Ticking forex time bomb? Most Indian firms are under-hedged

Most Indian companies with overseas debt have not hedged enough of their foreign currency risk, making them vulnerable to any sharp movements in the rupee, according to a study by credit ratings agency India Ratings.

The study of 100 companies holding Rs 19.5 trillion (USD 286.30 billion) of debt abroad as of March 2016, showed 54 of them, with 14.5 trillion exposure, were vulnerable given only 35 percent of their balance sheets were hedged, India Ratings, a unit of Fitch, said on Tuesday.

Of those 54 companies, 42 holding Rs 8.9 trillion in foreign currency debt could see their credit profiles “weaken substantially” should the rupee weaken by 10 percent, the rating agency said.

The high cost of hedging and the range-bound movement in the rupee over the last three years is deterring companies, said Rakesh Valecha, head of credit and market research at India Ratings.

“It is important that corporates don’t get complacent with rupee moving in a narrow band because if the rupee weakens sharply then corporates can see their margins hit, borrowing cost rise and even credit matrices moving down,” Valecha said in a briefing with reporters.

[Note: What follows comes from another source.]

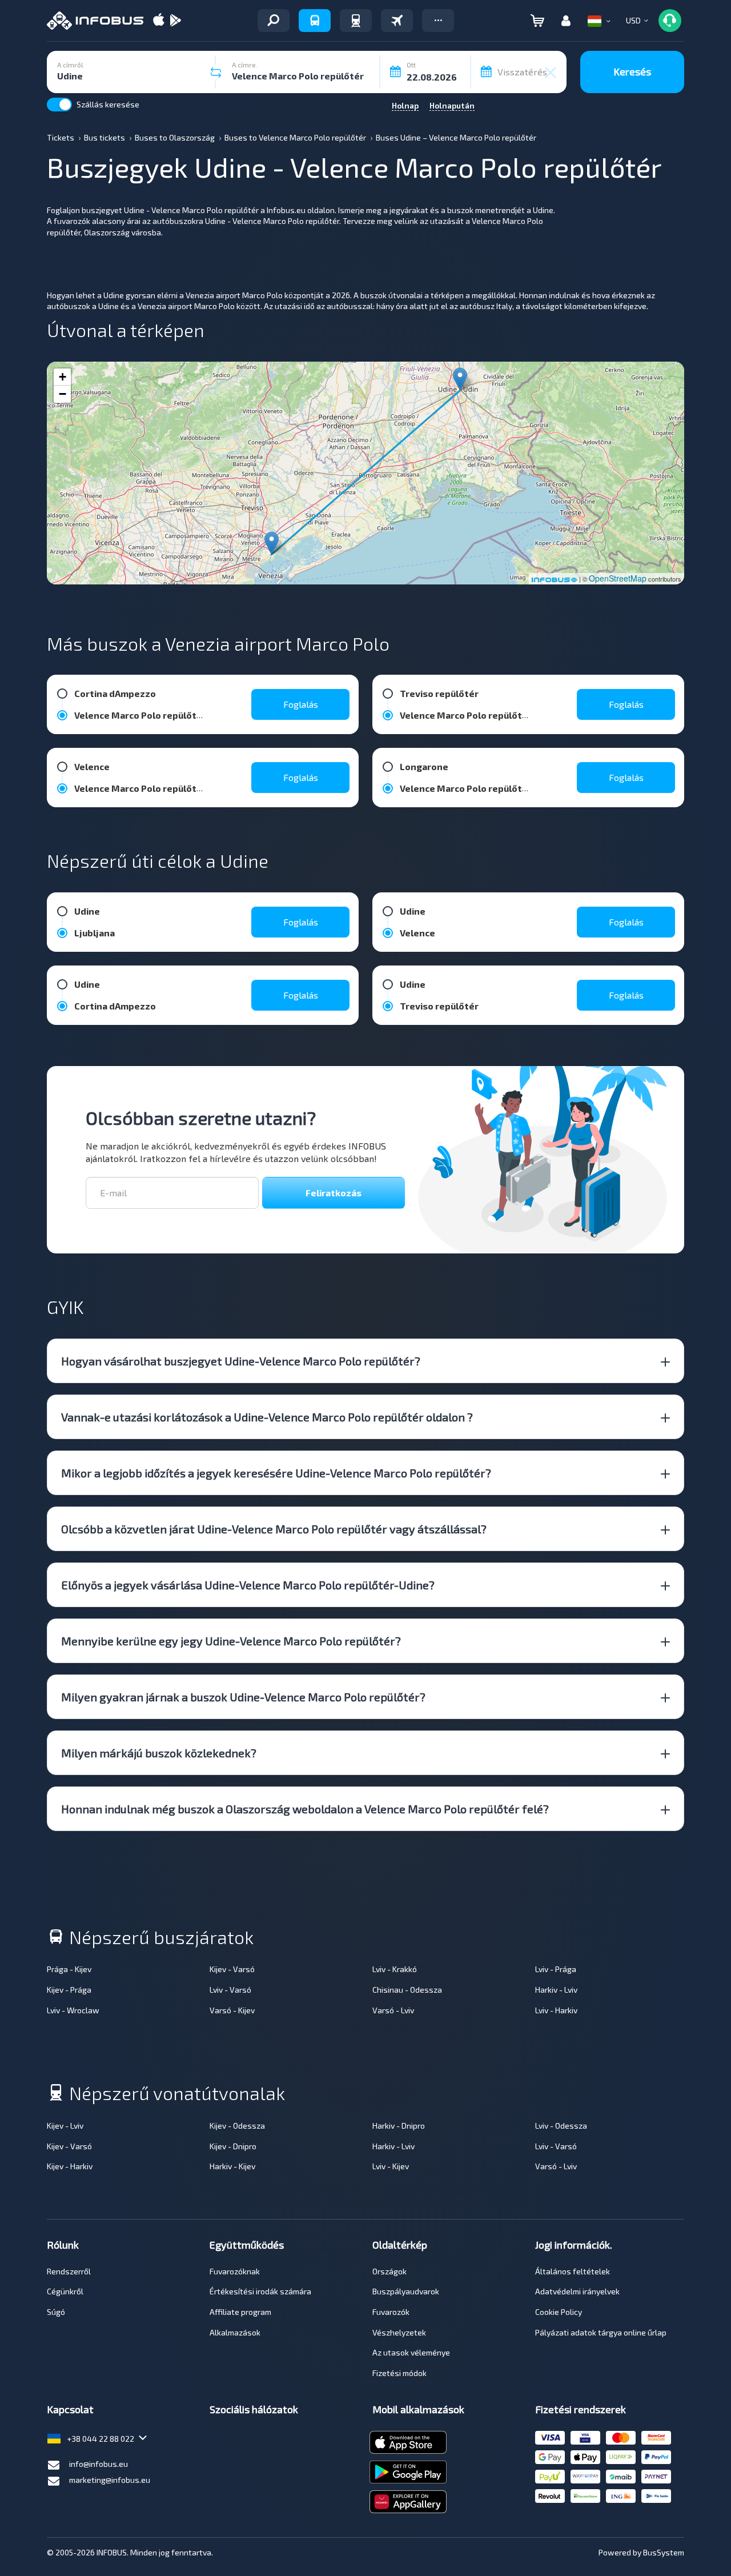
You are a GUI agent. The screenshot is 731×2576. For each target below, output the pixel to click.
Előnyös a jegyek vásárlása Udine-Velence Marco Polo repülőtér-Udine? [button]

The rupee has been relatively range-bound since 2013, when it suffered its worst crisis in more than two decades, though it hit a record low of 68.865 to the dollar in November.

The relative stability of the rupee and cheaper overseas rates have led to more Indian companies raising debt abroad, increasing concerns over whether they are prepared to deal with a sudden plunge in the currency or falls in global markets.